Entrato all'Accademia di Brera nel 1855, Carcano si distingue come uno dei più brillanti allievi di Francesco Hayez e, successivamente, di Giuseppe Bertini. Poco più che ventenne, dimostra già la sua insofferenza alla tradizionale pittura accademica e di gusto romantico, in favore di una spiccata adesione al verismo, traendo spunto dallo studio attento della realtà e dall'indagine minuziosa del dato reale. Dopo la proclamazione dell'unità nazionale, artisti che propendono per questa scelta si ritrovano su tutto il territorio italiano. Echi veristi si registrano nella pittura piemontese della cosiddetta scuola di Rivara, in quella veneta di Giacomo Favretto, in quella toscana dei macchiaioli e in quella lombarda, come nel caso di Carcano, che inaugura la sua ricerca realista nel 1862 con Cortile a giardino con figure, effetto di sole. La sua predilezione per i soggetti tratti dal vero non venne, però, apprezzata dalla critica che lo accusò ingenerosamente, a partire da Una lezione di ballo (1865), di dipingere direttamente su immagini fotografiche. In risposta a questa insinuazione, Carcano dipinge poco dopo La partita al biliardo (1867), ritraendo un ambiente impossibile da fotografare senza abbattere un'intera parete.

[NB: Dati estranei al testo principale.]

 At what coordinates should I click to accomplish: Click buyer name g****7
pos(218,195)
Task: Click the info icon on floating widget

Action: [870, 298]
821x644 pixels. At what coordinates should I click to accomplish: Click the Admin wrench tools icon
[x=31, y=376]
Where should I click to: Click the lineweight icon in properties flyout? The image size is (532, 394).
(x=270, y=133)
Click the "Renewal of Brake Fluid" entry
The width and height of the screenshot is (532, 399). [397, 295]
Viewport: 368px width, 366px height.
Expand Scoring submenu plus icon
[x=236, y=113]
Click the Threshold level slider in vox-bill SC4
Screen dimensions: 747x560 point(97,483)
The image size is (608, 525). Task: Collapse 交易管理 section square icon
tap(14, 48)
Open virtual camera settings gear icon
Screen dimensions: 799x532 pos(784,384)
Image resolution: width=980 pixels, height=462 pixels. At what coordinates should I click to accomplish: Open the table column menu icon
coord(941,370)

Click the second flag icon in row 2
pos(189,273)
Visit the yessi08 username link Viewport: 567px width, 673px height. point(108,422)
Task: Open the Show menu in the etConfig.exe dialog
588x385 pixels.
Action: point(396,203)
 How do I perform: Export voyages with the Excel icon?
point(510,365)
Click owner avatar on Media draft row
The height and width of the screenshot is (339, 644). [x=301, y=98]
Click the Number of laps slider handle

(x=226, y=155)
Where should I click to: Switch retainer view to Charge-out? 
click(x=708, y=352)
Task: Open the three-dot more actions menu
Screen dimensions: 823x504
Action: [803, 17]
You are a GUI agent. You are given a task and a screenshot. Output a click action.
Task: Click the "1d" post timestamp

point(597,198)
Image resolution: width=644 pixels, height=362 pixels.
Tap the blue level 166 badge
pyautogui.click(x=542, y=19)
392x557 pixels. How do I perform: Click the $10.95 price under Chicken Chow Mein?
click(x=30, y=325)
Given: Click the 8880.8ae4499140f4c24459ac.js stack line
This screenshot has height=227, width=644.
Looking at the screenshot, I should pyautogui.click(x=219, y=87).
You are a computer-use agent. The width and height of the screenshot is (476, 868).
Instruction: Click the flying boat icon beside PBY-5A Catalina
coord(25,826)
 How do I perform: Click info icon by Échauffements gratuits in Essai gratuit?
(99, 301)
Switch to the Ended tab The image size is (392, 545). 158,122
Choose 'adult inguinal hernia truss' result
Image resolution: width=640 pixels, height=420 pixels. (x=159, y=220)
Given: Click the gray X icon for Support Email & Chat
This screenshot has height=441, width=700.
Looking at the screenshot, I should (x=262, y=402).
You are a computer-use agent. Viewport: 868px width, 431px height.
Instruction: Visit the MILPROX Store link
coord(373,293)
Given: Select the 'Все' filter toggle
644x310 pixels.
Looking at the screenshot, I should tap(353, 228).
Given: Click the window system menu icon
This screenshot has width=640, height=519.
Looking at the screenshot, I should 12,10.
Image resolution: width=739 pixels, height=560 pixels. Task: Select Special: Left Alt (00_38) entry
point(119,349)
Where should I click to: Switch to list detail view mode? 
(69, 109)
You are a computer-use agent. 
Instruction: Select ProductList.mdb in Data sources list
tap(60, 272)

Cristo che bacia l'umanità anticipa i soggetti mistici e simbolici che caratterizzano gli ultimi anni dell'artista lombardo, prove pittoriche per coniugare l'arte religiosa con la sensibilità dell'uomo moderno. In questo dipinto di grandi dimensioni la sua idea di verità religiosa, ossia di verità spirituale, si fa espressione del sentimento umano. Ed è per questa ragione che le sue opere di questo filone tematico, come quella in esame, sembrano perdere progressivamente ogni ancoraggio con la realtà precipitando in atmosfere oniriche, quasi impalpabili: perché scaturiscono da una riflessione interiore, fuori dal tempo e dallo spazio, dalle percezioni e dalle certezze della ragione.